Accordingly, the present invention conforms to the legal requirements owing to its novelty, nonobviousness, and utility. However, the foregoing description is only embodiments of the present invention, not used to limit the scope and range of the present invention. Those equivalent changes or modifications made according to the shape, structure, feature, or spirit described in the claims of the present invention are included in the appended claims of the present invention.

Claims

What is claimed is:

1. A fabrication method for casting graphene quantum dots on light-emitting diodes, comprising steps of:

mixing uniformly a graphene and an ethanol to give a sample; fixing the sample on a rotating platform and starting rotating; and illuminating the sample using a laser ablation;

centrifugally purifying the sample; and filtering the purified sample using a plurality of molecular filters to give a graphene quantum dots solution; and

casting the graphene quantum dots solution on a light-emitting surface of a light-emitting diode using a drop casting method; standing still for evaporating the ethanol; and forming a graphene-quantum-dot-cast layer on the light-emitting surface of the light-emitting diode.

2. The fabrication method for casting graphene quantum dots on light-emitting diodes of claim 1, wherein the laser ablation adopts an optical parametric oscillator pulsed laser with a wavelength of 415 nm and the energy of 48 mJ illuminating on the graphene and the ethanol for 5 minutes.

3. The fabrication method for casting graphene quantum dots on light-emitting diodes of claim 2, wherein the graphene and the ethanol are placed on the rotating platform with a spinning rate of 80 rpm and illuminated for 5 minutes by pulsed laser.

### What the exercise asks
Resume the patent claims for casting graphene quantum dots on light-emitting diodes, picking up after claim 3 above.

### Extracted records
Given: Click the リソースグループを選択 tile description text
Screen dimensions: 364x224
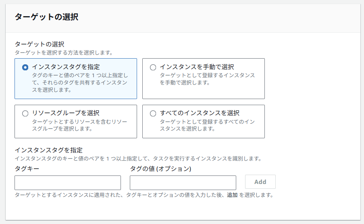Looking at the screenshot, I should tap(79, 125).
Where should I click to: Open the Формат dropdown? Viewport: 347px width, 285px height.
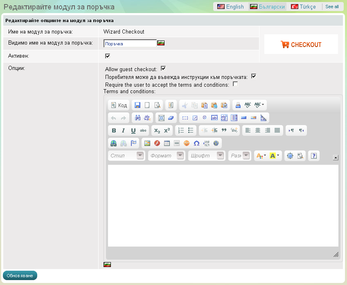pyautogui.click(x=167, y=156)
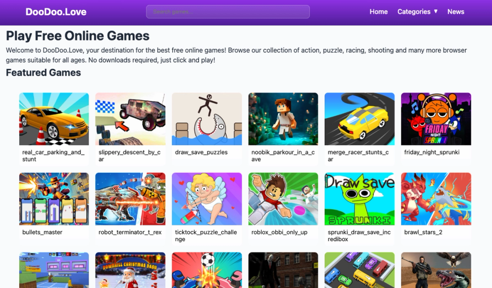Click the Categories dropdown arrow
Viewport: 492px width, 288px height.
point(435,12)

### Answer area
4. The fabrication method for casting graphene quantum dots on light-emitting diodes of claim 1, wherein the spinning rate is 6000 rpm in the step of centrifugal purification.

5. The fabrication method for casting graphene quantum dots on light-emitting diodes of claim 1, wherein the hole diameter of the plurality molecular filters is 0.22 μm.

6. The fabrication method for casting graphene quantum dots on light-emitting diodes of claim 1, wherein the size of the graphene quantum dots is 3.5 nm.

7. The fabrication method for casting graphene quantum dots on light-emitting diodes of claim 1, wherein the light-emitting diode is a nitride semiconductor light-emitting diode.

8. A structure of light-emitting diode having graphene quantum dots, wherein a light-emitting surface of a light-emitting diode include a graphene-quantum-dot-cast layer.

9. The structure of light-emitting diode having graphene quantum dots of claim 8, wherein the light-emitting diode is a nitride semiconductor light-emitting diode.

10. The structure of light-emitting diode having graphene quantum dots of claim 8, wherein the size of the graphene quantum dots is 3.5 nm.